Visually impaired St. Augustine artist opens exhibit at Villa Zorayda

Steve Anderson is unique among artists: he’s visually impaired. He currently has less than 10 percent of his sight, and didn’t start painting until he had lost nearly 75 percent of his vision. 


“I was diagnosed with the genetic, degenerative eye disease retinitis pigmentosa and glaucoma in late 2008.” Anderson says. “The prognosis was heartbreaking for me, knowing I was destined to a life in total darkness in the near future. I unfortunately allowed melancholy to take hold of me, but not for too long.” 

At the urging of his parents, Anderson started photographing St. Augustine. He wandered the streets, red-and-white cane in hand, and studiously focused on the architecture that defines the city. 

“I began to look at my original photographs in a new light and soon became determined to purposefully create a one-of-a-kind, unique style all my own, Anderson says. “I’ve achieved that with my very own blend of photo-realism infused with bright, vivid, saturated color in a modern, impressionist palette.” 

Anderson’s art helped alleviate the depression that had plagued him since his diagnosis. 

“During the creative process, my melancholy slipped away — my pity party ended — as I found new purpose, forged a strong will and developed a fortitude in the face of such a life-changing event.” 

Anderson will open an exhibit of his work during a reception from 11 a.m. to 1 p.m. Saturday at the Villa Zorayda Museum, 83 King St. The exhibit will be on display through Oct. 29. 

Museum owners, James Byles and Marcia Mussallem, say that Anderson’s work fits perfectly with the museum’s mission. 

“Steve Anderson’s exhibit, with his art pertaining to the Gilded Age structures in St. Augustine, fits nicely in the Villa Zorayda Museum,” Byles says. “Time and care are taken when placing the pieces in the museum to ensure that they enhance, not distract from, the visitors overall experience.”

Stored data
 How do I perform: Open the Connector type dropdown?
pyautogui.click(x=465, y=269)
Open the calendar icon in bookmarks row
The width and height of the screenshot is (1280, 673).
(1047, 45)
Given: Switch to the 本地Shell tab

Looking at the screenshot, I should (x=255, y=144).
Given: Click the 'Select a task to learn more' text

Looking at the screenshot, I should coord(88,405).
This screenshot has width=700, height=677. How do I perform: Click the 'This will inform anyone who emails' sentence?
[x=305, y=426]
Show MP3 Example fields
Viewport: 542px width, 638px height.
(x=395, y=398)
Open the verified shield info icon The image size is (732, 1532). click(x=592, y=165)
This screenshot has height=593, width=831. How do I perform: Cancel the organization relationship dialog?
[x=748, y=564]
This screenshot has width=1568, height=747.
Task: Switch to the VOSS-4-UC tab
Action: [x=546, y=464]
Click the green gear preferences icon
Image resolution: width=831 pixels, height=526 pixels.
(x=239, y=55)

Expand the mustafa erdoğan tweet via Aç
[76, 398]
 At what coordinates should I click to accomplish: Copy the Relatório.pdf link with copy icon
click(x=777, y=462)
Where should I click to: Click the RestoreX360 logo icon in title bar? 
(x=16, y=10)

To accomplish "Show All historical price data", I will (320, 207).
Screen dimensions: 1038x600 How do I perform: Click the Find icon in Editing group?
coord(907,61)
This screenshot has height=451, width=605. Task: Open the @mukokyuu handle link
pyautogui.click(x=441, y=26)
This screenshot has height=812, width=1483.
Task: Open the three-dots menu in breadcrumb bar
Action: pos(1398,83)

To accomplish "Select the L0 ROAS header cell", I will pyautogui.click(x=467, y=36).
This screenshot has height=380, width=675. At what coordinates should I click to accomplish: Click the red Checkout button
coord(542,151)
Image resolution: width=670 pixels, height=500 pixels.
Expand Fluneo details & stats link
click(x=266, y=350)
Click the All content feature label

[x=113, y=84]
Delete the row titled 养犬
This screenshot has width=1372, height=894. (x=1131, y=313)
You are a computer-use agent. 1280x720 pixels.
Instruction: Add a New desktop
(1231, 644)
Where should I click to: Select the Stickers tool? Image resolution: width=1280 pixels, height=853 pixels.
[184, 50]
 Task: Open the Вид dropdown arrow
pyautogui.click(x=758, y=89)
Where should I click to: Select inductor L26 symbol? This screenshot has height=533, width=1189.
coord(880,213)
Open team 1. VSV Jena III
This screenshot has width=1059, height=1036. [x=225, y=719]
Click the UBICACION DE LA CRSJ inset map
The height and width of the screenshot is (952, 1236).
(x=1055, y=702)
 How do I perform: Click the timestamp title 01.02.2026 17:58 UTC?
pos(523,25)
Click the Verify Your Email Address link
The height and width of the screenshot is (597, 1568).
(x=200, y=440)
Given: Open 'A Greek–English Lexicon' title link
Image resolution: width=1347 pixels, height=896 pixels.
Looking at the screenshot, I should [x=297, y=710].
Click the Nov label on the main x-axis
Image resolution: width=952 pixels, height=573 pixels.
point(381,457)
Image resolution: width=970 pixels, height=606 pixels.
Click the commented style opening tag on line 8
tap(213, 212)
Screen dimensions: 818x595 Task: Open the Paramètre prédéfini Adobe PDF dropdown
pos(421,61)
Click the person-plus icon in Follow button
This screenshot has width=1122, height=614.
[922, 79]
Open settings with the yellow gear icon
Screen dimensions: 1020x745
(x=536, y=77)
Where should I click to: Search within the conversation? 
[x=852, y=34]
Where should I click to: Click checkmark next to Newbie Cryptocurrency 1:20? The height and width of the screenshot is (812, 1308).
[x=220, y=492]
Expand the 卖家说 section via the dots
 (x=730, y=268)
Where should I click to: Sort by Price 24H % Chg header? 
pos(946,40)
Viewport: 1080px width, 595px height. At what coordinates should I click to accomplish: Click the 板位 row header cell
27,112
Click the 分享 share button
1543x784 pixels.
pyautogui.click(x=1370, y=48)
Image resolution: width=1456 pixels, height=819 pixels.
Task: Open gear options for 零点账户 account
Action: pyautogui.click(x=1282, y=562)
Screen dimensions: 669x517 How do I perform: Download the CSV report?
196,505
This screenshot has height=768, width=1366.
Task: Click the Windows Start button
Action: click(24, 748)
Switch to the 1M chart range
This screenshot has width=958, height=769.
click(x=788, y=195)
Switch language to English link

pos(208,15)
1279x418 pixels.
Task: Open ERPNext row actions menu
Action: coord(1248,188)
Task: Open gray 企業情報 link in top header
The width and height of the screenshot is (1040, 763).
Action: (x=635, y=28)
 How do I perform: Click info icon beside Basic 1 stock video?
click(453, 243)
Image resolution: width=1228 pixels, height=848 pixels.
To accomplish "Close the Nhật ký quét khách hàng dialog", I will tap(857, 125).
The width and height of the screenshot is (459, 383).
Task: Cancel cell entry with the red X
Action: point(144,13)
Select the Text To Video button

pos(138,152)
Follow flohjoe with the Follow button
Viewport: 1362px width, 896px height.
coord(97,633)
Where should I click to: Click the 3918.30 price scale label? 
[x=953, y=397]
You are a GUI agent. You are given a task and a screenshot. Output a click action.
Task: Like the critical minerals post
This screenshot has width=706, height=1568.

TASK PROMPT ->
Can you return the portion of the article on Steve Anderson between "Anderson’s art helped" and "through Oct. 29.", inclusive, copied word for word?

ANSWER SPACE ->
Anderson’s art helped alleviate the depression that had plagued him since his diagnosis. 

“During the creative process, my melancholy slipped away — my pity party ended — as I found new purpose, forged a strong will and developed a fortitude in the face of such a life-changing event.” 

Anderson will open an exhibit of his work during a reception from 11 a.m. to 1 p.m. Saturday at the Villa Zorayda Museum, 83 King St. The exhibit will be on display through Oct. 29.